Bernard Lavigne
- Born: 23 August 1954 Castillonnès, France
- Died: 27 December 2019 (aged 65) Pessac, France
- Height: 185 cm (6 ft 1 in)
- Weight: 85 kg (187 lb; 13 st 5 lb)

Rugby union career

Senior career
- Years: Team / Apps / (Points)
- –: SU Agen Lot-et-Garonne

International career
- Years: Team / Apps / (Points)
- –: France

= Bernard Lavigne (rugby union) =

French rugby union player (1954–2019)

Bernard Lavigne (23 August 1954 – 27 December 2019) was a French rugby union player who played at wing.

==Biography==
After his playing career, Lavigne served on the board of directors of the French National Rugby League from 1998 to 2000. He then served as President of the club SU Agen Lot-et-Garonne in the early 2000s.
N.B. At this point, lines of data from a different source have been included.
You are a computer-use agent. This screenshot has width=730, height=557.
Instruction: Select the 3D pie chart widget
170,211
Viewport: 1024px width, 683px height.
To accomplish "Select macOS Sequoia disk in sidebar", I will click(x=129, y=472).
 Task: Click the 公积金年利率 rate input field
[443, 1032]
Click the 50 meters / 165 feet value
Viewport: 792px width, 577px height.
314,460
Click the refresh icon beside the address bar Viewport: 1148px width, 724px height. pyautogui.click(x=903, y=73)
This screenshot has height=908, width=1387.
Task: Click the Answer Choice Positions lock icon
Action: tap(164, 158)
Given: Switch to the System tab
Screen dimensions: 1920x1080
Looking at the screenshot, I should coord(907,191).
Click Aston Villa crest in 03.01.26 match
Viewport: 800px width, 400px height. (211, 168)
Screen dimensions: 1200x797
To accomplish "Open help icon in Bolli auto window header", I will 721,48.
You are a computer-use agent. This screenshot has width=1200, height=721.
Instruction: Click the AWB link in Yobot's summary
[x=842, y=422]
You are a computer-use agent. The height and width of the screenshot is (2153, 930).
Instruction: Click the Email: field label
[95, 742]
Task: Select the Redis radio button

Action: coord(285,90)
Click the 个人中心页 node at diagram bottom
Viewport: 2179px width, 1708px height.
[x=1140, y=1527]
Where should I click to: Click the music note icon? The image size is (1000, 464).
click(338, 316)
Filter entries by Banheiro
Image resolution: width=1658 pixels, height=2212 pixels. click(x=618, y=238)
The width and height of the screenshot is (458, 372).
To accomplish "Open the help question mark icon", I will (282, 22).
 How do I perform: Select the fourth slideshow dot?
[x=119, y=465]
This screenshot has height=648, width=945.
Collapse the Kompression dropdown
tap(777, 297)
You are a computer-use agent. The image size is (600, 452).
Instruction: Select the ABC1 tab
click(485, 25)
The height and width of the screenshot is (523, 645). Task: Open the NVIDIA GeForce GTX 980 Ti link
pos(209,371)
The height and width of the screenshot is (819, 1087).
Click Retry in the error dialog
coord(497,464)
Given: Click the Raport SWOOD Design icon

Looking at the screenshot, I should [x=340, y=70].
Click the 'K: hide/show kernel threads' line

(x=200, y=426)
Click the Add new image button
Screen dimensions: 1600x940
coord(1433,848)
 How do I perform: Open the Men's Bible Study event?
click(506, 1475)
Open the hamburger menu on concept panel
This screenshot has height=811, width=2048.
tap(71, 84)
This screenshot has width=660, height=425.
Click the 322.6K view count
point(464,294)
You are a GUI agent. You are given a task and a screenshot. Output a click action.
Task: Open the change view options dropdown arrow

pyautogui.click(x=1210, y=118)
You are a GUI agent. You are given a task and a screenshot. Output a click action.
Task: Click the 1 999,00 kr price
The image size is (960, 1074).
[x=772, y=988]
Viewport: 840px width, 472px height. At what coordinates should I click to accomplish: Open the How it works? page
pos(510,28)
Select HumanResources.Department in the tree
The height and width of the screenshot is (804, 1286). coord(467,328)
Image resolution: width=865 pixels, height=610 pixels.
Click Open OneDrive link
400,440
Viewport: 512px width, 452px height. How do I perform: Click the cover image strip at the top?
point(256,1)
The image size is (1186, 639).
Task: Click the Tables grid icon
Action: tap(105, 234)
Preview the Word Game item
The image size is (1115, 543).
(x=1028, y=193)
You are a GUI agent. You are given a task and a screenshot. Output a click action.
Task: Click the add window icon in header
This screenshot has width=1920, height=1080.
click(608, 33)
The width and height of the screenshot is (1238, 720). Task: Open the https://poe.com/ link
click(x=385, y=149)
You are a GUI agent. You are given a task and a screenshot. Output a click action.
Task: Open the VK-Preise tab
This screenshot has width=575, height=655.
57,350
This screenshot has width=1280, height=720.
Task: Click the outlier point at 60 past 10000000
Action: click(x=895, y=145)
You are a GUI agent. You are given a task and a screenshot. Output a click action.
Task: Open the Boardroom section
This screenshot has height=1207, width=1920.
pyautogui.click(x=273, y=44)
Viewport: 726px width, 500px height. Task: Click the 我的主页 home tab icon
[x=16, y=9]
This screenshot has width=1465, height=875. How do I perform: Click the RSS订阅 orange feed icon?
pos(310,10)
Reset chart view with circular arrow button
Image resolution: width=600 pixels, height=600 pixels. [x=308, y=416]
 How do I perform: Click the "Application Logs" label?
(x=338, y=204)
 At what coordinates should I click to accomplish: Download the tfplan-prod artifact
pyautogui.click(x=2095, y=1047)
SU Agen Lot-et-Garonne was the only club that Lavigne played for. He appeared twice for the French national rugby union team. He played on 10 November 1984 against Romania and on 2 February 1985 against England.

On 23 November 1983, Lavigne was invited to play for the Barbarian Rugby Club for their game against Australia in Toulon. Australia was victorious 23–21. Lavigne played again for the Baa-Baas on 1 September 1984 against Harlequin F.C. at Twickenham Stadium. This time, the Barbarian Rugby Club won, with a final score of 42–20.